How Valuable Is a Mall to the Merchant?
Web Marketing Today, Issue 34, June 25, 1997
IBM's closing of its World Avenue shopping mall in June raises the question of how valuable a mall is to the merchant.
The term "mall" is an analogy to a physical shopping mall, which offers access to scores of shops, and the promise of walk-by traffic lured by the presence of several anchor stores. Malls tend to charge high rent as well as a percentage of the gross revenue, but usually provide an attractive all-weather, air conditioned, shopping environment, with security patrols, maintenance, and clean "streets". Stores in a physical mall sometimes advertise together, though each store handles transactions on its own.
How well does the analogy hold up on the Web? I'm not convinced that traffic to a mall-based shop is increased substantially over a stand-alone store which does its own active promoting. You don't find "anchor stores" in Web malls, nor have I seen a banner ad promoting shopping in a particular mall.
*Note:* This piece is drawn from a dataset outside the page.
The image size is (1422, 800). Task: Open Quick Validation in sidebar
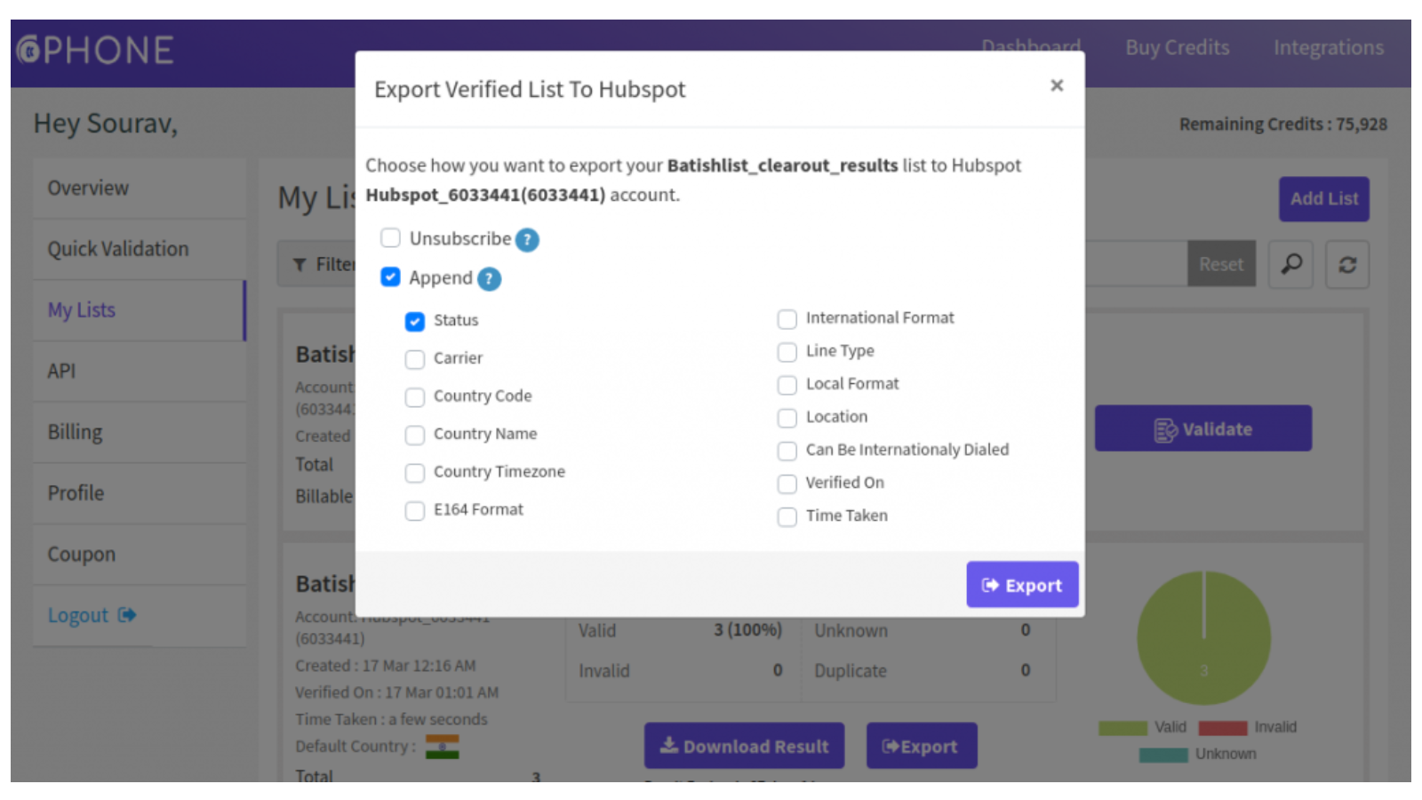click(x=118, y=249)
Some Internet malls do provide shopping basket services for stores, but usually charge a percentage of the transaction for the privilege, and might not divulge e-mail addresses of purchasers. Because of the shopping basket technology used, some malls do not allow shopowners to advertise the Web address of their store independently, but require all shoppers to enter the mall's "front door." Malls might be more secure than independent shops, but they also might pose a higher profile target for hackers.
From the merchant's standpoint, malls aren't too attractive except to complete novices who don't know where else to turn for help in getting onto the Internet. From the Internet Service Provider's standpoint, however, malls (actually collections of retail stores on a single server or Web farm) make lots of sense, since there is a great economy of scale for them. In short, the mall analogy fails: Web malls usually work better for ISPs than for the merchants they purport to serve.
Beware of the seminar hucksters who want to take money from net-naive businesspeople in exchange for a spot in their glorious Internet mall. Beware the newly "trained" Internet "consultants" who have had little first-hand experience on the Web. The malls they promote are much more likely to benefit their bank account than yours.
If you're in a mall already, what should you do? Make the most of it, but consider building another standalone store on the Web, and see if that doesn't bring in just as much or more revenue. Keep both stores open if it's cost-effective or close one if it fails to deliver after receiving adequate marketing energy and budget.
Of course, there are many free malls you can be linked to. Don't avoid them, but don't expect too much either. Yahoo may be the biggest and best mall of all, offering free links to hundreds of thousands of businesses searchable by category and keyword, with more traffic than any mall on the planet. Hang out your shingle on that grand shopping avenue -- for free.